Ritratto di Montreal70
4 febbraio 2015 - 11:20
A parte che non dicevo a te sulla questione estera, mi sembra di aver scritto chiaramente "la grande punto e le sue antenate". Questa ti sembra una Grande Punto? Questa ti sembra appartenere alla prima, seconda o terza generazione di Punto? Non mi pare. Così come non mi sembra di aver elogiato niente, ho solo detto che prima non è stata apprezzata per il prezzo e per l'estetica. In ogni caso a me piace infinitamente di più la Evo con i fascioni in nero opaco e la griglia a nido d'ape rispetto a questa.

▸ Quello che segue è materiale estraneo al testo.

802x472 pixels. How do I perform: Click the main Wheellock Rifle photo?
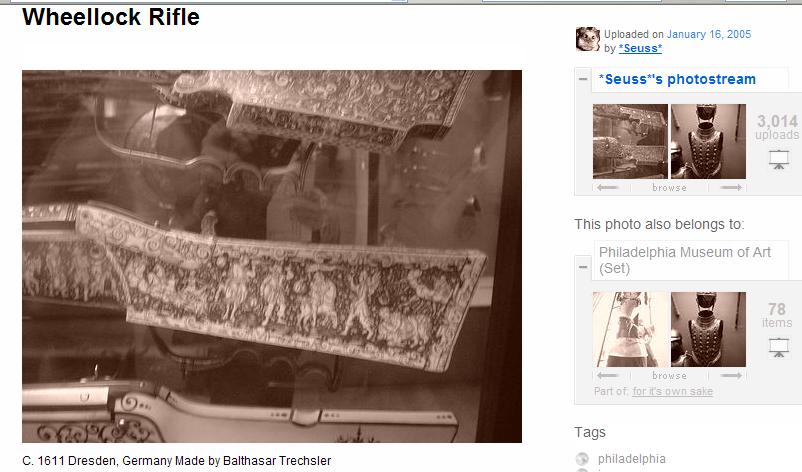click(272, 256)
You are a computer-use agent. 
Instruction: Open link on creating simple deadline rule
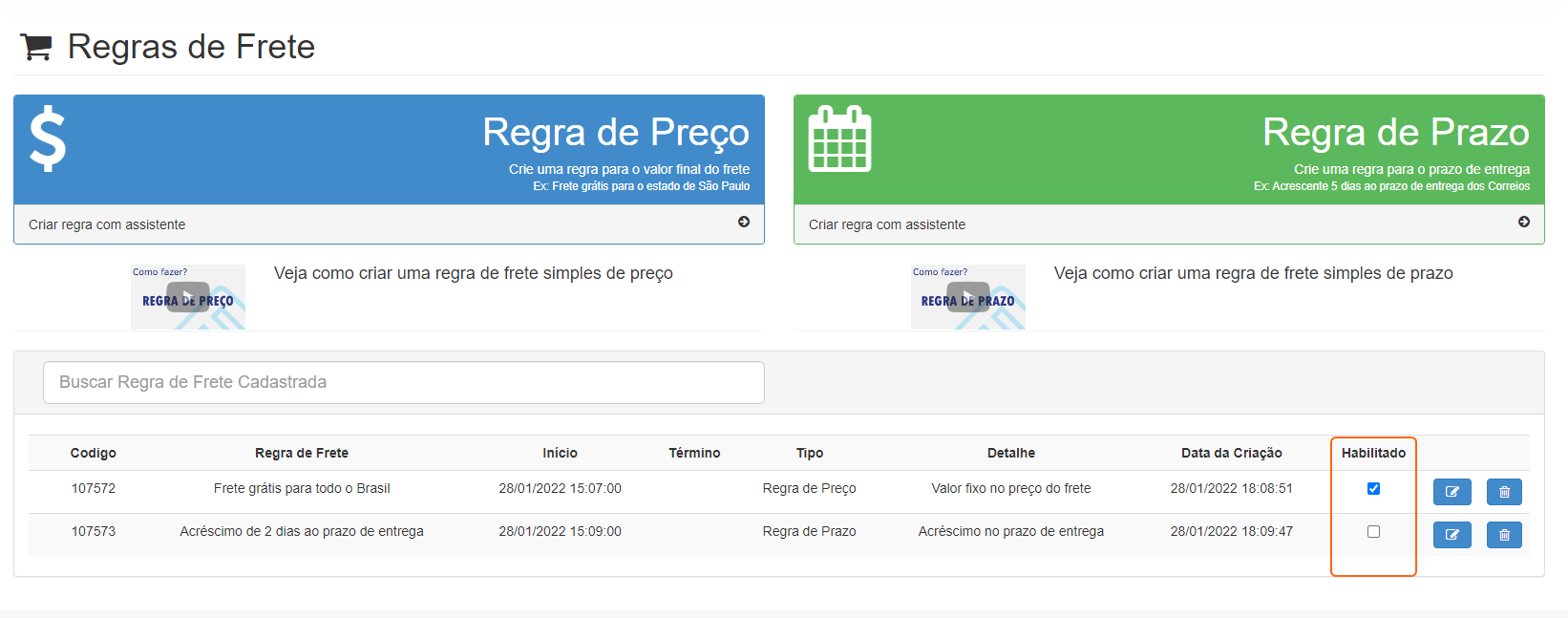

Comunque, per dovere di cronaca, io all'estero ci vado ripetutamente per lavoro, e di auto italiane, Punto in particolare, ne vedo decisamente molte. Certo, in Germania non ci sono più Punto che Polo, ma non dovrebbe esserci bisogno di precisarlo.
Ritratto di osmica
4 febbraio 2015 - 12:18
L'importante e' a chi si dice, non che cosa! Complimenti! Dopo aver vissuto in 3 paesi e ora vivendo in un quarto, di Fiat ne vedo poche, molto poche. Del resto, i dati lo confermano. Ma l'occhiometro dei profiat ha un'importanza inestimabile. Questa, e' la terza generazione della Punto... non capisco perche' negarlo. E' vero non hai elogiato assolutamente nulla... ("Fatta benissimo, i soliti ottimi motori, equipaggiamento impareggiabile - airbag - , accorgimenti intelligentissimi - fascioni), con il particolare che gli airbag son stati tolti per offrirli solo come optional. Mossa da elogiare anch'essa, perche' il prezzo della vettura e' diminuito. L'unico vero elogio, va alla Corsa D, che fin dall'esordio ha offerto l'Esp di serie su tutta la gamma.
Ritratto di Montreal70
4 febbraio 2015 - 15:04
La corsa però si fa pagare l'hill holder. Quando ho detto di non elogiare nulla mi riferito ovviamente alla scelta di marketing, è ovvio che la punto sia un'ottima auto.
Ritratto di osmica
4 febbraio 2015 - 23:48
Molto meglio il Hill Holder che gli airbag! Non serve a nulla, ma e' meglio comunque! Fenomeno!
Ritratto di Montreal70
5 febbraio 2015 - 00:48
Ma è mai possibile che una persona mezza civile tra voi maniaci dell'odio non si trovi manco ammazzata? Ti sto rispondendo in maniera educata e più volte ti ho mostrato rispetto. Non mi pare di aver mai giocato a fare il ragazzino sfigato che difende il marchio con i colori che gli piacciono di più. Ti ho detto che la corsa fa pagare l'hill holder, che praticamente è una funzione dell'esp. In pratica fanno pagare per attivare una funzione presente su tutte le corsa. Stop, il discorso finisce lì, l'ho detto per farti capire che le aziende seguono precise regole di marketing e che nessuno regala niente. Poi arrivi e piuttosto che capire l'ovvio, cominci a farfugliare risposte stupide da immaturo che non vuole parlare di auto ma giocare al litigio verbale. Che non ti importi lo so benissimo, ma ho appena smesso di considerati migliore di altri elementi che popolano il sito.
Ritratto di Gino2010
3 febbraio 2015 - 16:32
si chiama fiat e le sue iniziali sono S.M che non sta per sua maestà.Una valida auto abbandonata per fare posto a 500 e suoi fratelli.Più passa il tempo e più mi convinco che fiat sta a chrysler come mini a BMW,una sottomarca che sfrutta il vintage.